Estimate individual-level transmission • superspreading

The rate of growth or decline in the incidence of a transmissible infectious disease is often quantified as the population-level reproduction number ( $R$ ). However, there may be individual-level heterogeneity in transmission that this metric does not capture.

In their landmark work, Lloyd-Smith et al. (2005) showed that variation in individual-level disease transmission often exceed that of a Poisson model and in some cases that of a geometric model. They fit a negative binomial distribution to show that the distribution of secondary cases displayed overdispersion, in other words, the variance exceeded the mean.
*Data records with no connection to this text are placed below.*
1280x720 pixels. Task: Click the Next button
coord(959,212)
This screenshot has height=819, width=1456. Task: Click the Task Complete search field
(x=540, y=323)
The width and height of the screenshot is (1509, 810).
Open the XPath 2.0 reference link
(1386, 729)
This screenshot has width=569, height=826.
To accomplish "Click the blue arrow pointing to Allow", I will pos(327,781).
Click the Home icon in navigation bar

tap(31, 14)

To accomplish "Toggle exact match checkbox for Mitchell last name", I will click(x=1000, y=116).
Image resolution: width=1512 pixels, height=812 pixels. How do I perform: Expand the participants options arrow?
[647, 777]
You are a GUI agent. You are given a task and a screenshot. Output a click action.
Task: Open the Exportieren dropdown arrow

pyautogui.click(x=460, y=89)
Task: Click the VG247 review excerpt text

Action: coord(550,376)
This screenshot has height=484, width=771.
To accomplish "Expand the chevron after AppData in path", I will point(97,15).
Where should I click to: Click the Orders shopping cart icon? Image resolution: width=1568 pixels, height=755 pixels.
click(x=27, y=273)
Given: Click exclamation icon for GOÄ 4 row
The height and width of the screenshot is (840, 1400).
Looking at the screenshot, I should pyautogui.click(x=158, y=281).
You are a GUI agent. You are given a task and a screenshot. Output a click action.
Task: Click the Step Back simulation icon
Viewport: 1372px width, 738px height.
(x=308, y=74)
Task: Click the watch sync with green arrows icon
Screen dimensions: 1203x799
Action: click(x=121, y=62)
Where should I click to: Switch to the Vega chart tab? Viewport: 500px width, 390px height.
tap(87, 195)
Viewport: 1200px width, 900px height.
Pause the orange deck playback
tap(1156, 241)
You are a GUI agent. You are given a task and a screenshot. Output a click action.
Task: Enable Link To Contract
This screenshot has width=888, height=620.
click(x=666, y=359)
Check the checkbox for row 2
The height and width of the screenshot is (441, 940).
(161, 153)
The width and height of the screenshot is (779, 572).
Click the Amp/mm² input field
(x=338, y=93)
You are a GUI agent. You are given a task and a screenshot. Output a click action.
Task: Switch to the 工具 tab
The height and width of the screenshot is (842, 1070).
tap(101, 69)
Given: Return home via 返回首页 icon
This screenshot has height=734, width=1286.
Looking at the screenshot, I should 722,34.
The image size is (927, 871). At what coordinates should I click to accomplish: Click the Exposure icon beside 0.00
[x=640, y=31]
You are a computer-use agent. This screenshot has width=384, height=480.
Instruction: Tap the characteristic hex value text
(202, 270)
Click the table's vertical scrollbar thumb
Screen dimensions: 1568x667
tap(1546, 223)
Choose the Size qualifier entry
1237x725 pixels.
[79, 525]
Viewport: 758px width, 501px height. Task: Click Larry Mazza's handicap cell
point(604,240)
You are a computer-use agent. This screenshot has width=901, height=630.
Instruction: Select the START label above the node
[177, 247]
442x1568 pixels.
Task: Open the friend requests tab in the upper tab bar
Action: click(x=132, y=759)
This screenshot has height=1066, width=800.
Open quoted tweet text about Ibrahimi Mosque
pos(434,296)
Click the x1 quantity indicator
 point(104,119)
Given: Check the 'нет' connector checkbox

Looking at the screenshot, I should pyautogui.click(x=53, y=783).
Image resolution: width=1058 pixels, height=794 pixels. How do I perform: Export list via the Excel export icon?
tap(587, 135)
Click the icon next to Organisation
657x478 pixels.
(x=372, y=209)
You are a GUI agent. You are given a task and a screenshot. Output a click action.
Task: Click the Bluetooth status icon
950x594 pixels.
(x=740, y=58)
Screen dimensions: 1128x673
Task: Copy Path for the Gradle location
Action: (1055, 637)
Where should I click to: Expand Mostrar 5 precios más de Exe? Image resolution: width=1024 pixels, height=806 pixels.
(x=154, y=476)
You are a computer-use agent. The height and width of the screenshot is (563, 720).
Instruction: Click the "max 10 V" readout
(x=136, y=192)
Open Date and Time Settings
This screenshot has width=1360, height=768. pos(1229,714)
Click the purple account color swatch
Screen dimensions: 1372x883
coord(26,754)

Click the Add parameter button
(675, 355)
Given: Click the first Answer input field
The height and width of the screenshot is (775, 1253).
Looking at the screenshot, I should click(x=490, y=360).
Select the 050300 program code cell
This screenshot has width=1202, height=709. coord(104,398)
In the negative binomial distribution this is quantified by the dispersion ( $k$ ) parameter being less than 1.

This vignette demonstrates how to use the {superspreading} and {fitdistrplus} R packages to estimate the parameters of individual-level transmission and select the best fitting model.

Additionally, {ggplot2} is used for plotting.

library(superspreading)
library(fitdistrplus)
#> Loading required package: MASS
#> Loading required package: survival
library(ggplot2)

Transmission data

For this example we use transmission chain data from Faye et al. (2015) from the Ebola virus disease (EVD) outbreak in West Africa, between the period from February to August 2014. Specifically, this data reconstructs the pathway of Ebola transmission in Conakry, Guinea.

This data has been used by Althaus (2015) to show that the Ebola outbreak in Conakry displayed signatures of overdispersion (i.e. superspreading events), and by Kucharski et al. (2016) to determine the effectiveness of ring- and mass-vaccination campaigns for ongoing Ebola outbreaks.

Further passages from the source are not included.